What kind of biological weapons program did communists and test tubes develop with the Kremlin's control? By investing in the Biological Repare, the USSR hoped that biological weapons would be able to provide an asymmetrical advantage over the West. Focus has translated the article of the military analyst of The National Interest Harrison Cassa, dedicated to the topic of biological weapons.

In the article called "Horror: The Secret Program of the USSR for the Creation of Biological Weapons" CASS spoke about the secret program of the USSR and what the Russian Federation turned. In the midst of the Cold War, the Soviet Union launched a large -scale program for the creation of a biological weapon called "Biological Product".

The secret program "Biological Product" operating on the basis of re -profiled civilian institutes was known to the public as a pharmaceutical and bio -protective conglomerate, which was generally true. But the dual nature of the program, which included the development of offensive biological weapons, was carefully hidden.

During its heyday, the Biological Product program covered dozens of research institutes, production enterprises and test centers, which worked thousands of employees throughout the Soviet Union. The scale of the program was striking both from the point of view of objects and labor resources and research in the field of biological weapons.

Biological studies have been focused on several biological agents, such as anthrax, which, according to Soviet scientists, could be successfully used as weapons in the event of a conflict. Although the development of biological weapons during the Cold War may seem inappropriate, the USSR was not the only country that was engaged in it.

The United States carried out their own biological weapons program in Fort Detric, Maryland, from 1943 to 1969, and other states, including China, developed their own programs in other places. Most biological weapons were focused on the biological agents mentioned above with minor differences between countries. Investments in the Biological Product reflected the calculation of the USSR, according to which biological agents could provide an asymmetric advantage over the West.

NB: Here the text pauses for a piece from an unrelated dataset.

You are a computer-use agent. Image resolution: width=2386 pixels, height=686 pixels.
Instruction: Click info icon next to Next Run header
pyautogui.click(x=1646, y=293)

In the era, which was determined by nuclear restraint and large conventions of tanks and aircraft, biological threats, such as anthrax or tularemia, gave the USSR the possibility of plausible objection, local influence and serious disorganization of the enemy society. The existence of a "biological product" has also become an important lesson for international weapons control.

Despite the signed contracts that formally prohibit biological weapons, dual -use infrastructure, and civil cover could hide such programs, making contracts virtually invalid. When the Soviet Union collapsed, it became known about the existence of a "biological products". Some facilities and scientists have been included in the health care system and research institutions. Others participated in conversion programs.

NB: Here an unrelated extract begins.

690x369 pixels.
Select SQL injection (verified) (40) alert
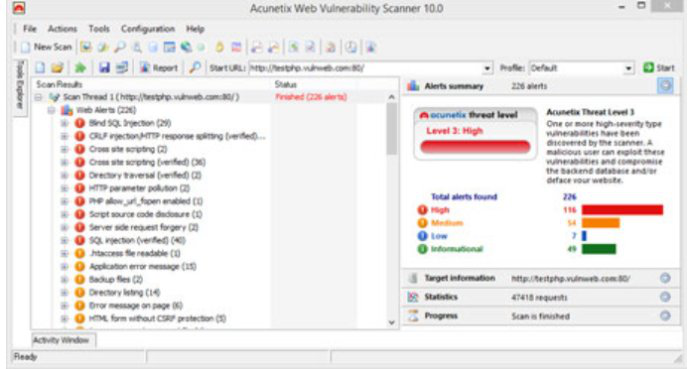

But institutional knowledge of how to create weapons of mass destruction on an industrial scale cannot disappear so much. Are the traces of this program preserved in modern Russia? Most of all, no, at least in official form. Many of the former biological objects have been transformed into legal research centers. But professional personnel and knowledge of a large -scale, state -organized microbiological engineering have not gone anywhere.

Harrison Cass is a senior author of the defense and national security department at The National Interest. CASS is a lawyer and a former political candidate who joined the US Air Force as a trainee pilot and was then demobilized for health. It specializes in the military strategy, the aerospace industry and global security issues. Harrison has obtained a doctor of law at Oregon University and a master's degree in global journalism and international relations at New York University.